Ace your Computer Vision job interview

Practical tips on how to approach your prep including understanding the role, links, and useful sample questions

Welcome to my initial blog on MUJINspire! I’m Tim, and my role is to help people get jobs at Mujin, and I’d like to share my insights about how to approach any interview for computer vision – including our open positions. If you’re considering working as a computer vision engineer, you’ll find many good resources and ideas below.

While this blog describes a variety of skills and aspects of the interview situation, it doesn’t cover basic computer science knowledge, or even the very basics of computer vision — but you can find useful links below to review. Furthermore, this guide covers computer vision as in helping computers understand a real 3D scene, not just image processing.

What job are you interviewing to get?

Let’s get started with our first, and most important tip: make sure you understand the job. You need to know the organization, their funding, the team structure, culture, your potential teammates, and prepare to prove you have the skills needed to do the job. Computer vision requires basic skills, usually acquired by working with these concepts and tools for more than a few months:

  • Mathematics knowledge, as computer vision is based on physical things
  • Programming skills, data structures, and other aspects of computer science
  • Learning skills, because we always need new skills to solve new challenges

For computer vision-specific skills, you should prepare specifically for the tasks at hand, because depending on the application, you’ll use a variety of techniques. Here’s a list of different subjects for computer vision:

Self-driving cars, Autonomous Guided Vehicles (AGVs) and other types of mobile robots on wheels

These technologies often use computer vision for obstacle/ people avoidance. When making an algorithm for detecting people, you can assume the sensors and cameras align with gravity, which will allow more possibilities for creating an algorithm for detection. For example, you won’t need to handle all possible rotations of people who are walking on 2 feet through streets or your warehouse.

Drones, satellites, or other things that can utilize an image taken from a tall height

Objects in images will appear as though they’re a flat plane, which makes it simpler to localize and navigate. Images acquired by the cameras will need to be optimized for fast and low-resolution recognition. You can narrow down the types of algorithms you’ll utilize based on this assumption.

Picking robots, or most robots that manipulate objects

From the viewpoint of the sensors, objects to be manipulated are positioned with no relation to gravity. Inter-reflection is another challenge; shiny objects will be taking on colors, highlights, and reflections from other nearby objects. If the environment is cluttered, you’ll also need to worry about occlusions. All these can pose challenges in segmenting and detecting poses in scenes.

Augmented Reality (AR)

AR mixes virtual reality and current reality by using sensors and cameras to change views and scenes. For example, if you’re playing a game on a table you will need sensors (cameras) to detect the environment, then stitch your virtual reality animations into the experience. Most AR jobs require complex work in computer vision.
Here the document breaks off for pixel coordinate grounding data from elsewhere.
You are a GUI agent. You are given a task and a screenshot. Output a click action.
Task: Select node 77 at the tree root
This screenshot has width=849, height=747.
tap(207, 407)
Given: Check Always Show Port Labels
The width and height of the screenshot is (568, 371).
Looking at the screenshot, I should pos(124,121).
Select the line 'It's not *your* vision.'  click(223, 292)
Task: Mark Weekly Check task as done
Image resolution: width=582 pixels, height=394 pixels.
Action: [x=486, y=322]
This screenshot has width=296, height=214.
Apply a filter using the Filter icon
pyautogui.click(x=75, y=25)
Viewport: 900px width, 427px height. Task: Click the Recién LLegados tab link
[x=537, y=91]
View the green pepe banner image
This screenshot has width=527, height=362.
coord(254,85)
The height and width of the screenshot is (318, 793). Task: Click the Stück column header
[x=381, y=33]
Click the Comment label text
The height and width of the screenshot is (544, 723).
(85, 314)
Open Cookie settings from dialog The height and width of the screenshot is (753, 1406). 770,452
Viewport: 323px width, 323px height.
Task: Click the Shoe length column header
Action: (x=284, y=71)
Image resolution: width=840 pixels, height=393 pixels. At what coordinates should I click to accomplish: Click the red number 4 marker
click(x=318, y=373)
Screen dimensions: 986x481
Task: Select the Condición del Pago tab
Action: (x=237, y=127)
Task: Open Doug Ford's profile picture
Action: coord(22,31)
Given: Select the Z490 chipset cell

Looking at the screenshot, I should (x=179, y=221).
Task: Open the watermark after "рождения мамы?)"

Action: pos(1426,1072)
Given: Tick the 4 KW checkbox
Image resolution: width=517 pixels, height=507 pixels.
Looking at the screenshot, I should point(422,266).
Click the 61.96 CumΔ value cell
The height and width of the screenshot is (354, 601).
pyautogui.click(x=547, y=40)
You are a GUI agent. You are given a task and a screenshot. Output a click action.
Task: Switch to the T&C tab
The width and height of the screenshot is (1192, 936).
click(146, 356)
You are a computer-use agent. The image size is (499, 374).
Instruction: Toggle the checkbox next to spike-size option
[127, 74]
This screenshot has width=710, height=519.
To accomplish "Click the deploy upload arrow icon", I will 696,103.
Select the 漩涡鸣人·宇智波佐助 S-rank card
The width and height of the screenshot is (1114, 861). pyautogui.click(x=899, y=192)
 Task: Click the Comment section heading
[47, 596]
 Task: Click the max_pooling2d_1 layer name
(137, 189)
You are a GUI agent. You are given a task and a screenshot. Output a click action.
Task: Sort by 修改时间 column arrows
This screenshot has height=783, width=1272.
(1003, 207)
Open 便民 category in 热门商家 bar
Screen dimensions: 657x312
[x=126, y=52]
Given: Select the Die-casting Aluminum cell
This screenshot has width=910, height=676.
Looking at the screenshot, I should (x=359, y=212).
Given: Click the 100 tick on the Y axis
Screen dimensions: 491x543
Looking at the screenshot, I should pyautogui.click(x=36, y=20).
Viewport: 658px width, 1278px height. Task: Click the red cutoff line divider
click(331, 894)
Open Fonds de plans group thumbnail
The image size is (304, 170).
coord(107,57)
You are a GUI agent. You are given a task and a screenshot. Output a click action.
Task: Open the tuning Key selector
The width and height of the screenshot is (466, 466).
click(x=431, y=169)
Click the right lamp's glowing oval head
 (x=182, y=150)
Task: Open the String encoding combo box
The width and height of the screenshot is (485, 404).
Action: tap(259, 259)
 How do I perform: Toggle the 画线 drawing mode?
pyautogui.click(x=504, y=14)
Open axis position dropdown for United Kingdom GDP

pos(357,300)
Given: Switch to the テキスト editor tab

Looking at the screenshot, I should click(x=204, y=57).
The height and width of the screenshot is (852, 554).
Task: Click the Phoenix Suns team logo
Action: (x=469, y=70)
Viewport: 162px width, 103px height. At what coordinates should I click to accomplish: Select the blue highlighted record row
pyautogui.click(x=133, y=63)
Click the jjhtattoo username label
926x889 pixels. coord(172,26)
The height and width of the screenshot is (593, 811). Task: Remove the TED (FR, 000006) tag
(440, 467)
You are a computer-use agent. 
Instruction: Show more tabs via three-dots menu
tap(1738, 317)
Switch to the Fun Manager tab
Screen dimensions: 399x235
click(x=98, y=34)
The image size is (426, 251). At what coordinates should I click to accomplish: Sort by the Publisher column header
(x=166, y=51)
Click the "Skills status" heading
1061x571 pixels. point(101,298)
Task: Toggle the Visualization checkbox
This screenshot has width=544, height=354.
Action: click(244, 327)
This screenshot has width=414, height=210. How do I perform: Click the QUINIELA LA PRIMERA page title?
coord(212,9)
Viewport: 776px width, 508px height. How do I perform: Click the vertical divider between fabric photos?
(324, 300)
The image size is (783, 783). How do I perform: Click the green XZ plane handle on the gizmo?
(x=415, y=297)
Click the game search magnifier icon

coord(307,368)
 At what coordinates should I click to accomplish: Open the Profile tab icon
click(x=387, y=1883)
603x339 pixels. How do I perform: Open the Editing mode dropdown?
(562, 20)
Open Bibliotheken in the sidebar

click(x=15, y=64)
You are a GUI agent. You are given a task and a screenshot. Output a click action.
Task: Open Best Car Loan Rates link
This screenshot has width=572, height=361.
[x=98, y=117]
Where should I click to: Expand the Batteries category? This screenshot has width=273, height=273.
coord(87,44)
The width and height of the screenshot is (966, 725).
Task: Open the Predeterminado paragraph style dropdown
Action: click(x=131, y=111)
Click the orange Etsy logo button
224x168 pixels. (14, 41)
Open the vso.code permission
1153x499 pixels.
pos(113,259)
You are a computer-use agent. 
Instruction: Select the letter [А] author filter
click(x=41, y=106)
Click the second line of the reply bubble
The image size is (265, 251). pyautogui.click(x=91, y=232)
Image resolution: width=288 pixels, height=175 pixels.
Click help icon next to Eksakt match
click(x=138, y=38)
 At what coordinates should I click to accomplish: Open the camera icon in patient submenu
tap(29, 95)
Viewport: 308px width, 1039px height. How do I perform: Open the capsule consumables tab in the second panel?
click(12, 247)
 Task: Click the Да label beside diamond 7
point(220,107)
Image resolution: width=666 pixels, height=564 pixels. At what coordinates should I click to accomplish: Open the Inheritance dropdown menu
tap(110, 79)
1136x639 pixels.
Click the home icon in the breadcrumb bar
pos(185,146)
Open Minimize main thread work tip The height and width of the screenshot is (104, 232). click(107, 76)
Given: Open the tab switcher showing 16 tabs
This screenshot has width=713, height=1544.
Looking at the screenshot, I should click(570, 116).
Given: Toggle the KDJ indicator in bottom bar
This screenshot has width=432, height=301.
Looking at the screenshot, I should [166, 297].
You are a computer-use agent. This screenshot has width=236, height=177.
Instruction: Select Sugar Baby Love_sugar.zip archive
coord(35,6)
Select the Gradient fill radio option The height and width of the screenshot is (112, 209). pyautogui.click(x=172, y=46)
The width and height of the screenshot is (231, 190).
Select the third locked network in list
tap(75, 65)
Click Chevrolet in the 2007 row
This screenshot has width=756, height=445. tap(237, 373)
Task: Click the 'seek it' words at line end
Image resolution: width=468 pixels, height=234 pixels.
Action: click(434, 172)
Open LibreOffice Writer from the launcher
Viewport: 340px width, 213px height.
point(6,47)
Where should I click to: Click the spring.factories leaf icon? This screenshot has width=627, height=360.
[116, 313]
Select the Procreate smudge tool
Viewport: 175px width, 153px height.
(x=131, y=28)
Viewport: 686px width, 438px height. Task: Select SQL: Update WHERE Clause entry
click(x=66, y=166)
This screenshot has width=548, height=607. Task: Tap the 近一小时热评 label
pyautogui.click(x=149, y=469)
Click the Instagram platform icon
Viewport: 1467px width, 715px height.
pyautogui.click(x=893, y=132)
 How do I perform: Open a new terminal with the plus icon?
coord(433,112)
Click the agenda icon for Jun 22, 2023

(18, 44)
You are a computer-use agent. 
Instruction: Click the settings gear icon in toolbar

Object detection / SLAM / target pose estimation are the most common tasks in building AR applications. This is because when we reconstruct scenes, we’re mapping (like in SLAM). When we’re scanning geometry & appearance, we’re representing objects.

As you can understand through these examples, depending on the nature of the system and the tasks to be solved, your computer vision experience will be valued differently. Therefore, our first suggestion is to tailor your skills interview strategy depending on the job you pursue. For example, if you’re interviewing for a role to develop ADAS systems, it’s probably a good idea to brush up on algorithms and methods of solving computer vision specifically for the area. Similarly, if you’re going to be making a robotic system that picks up different objects, be sure to study the ins-and-outs of pose estimation including rotations, low-lighting conditions, and other practical considerations. Ultimately, you’ll have a higher chance of success if you understand the job as much as possible and are prepared to speak about your relevant skills and experience.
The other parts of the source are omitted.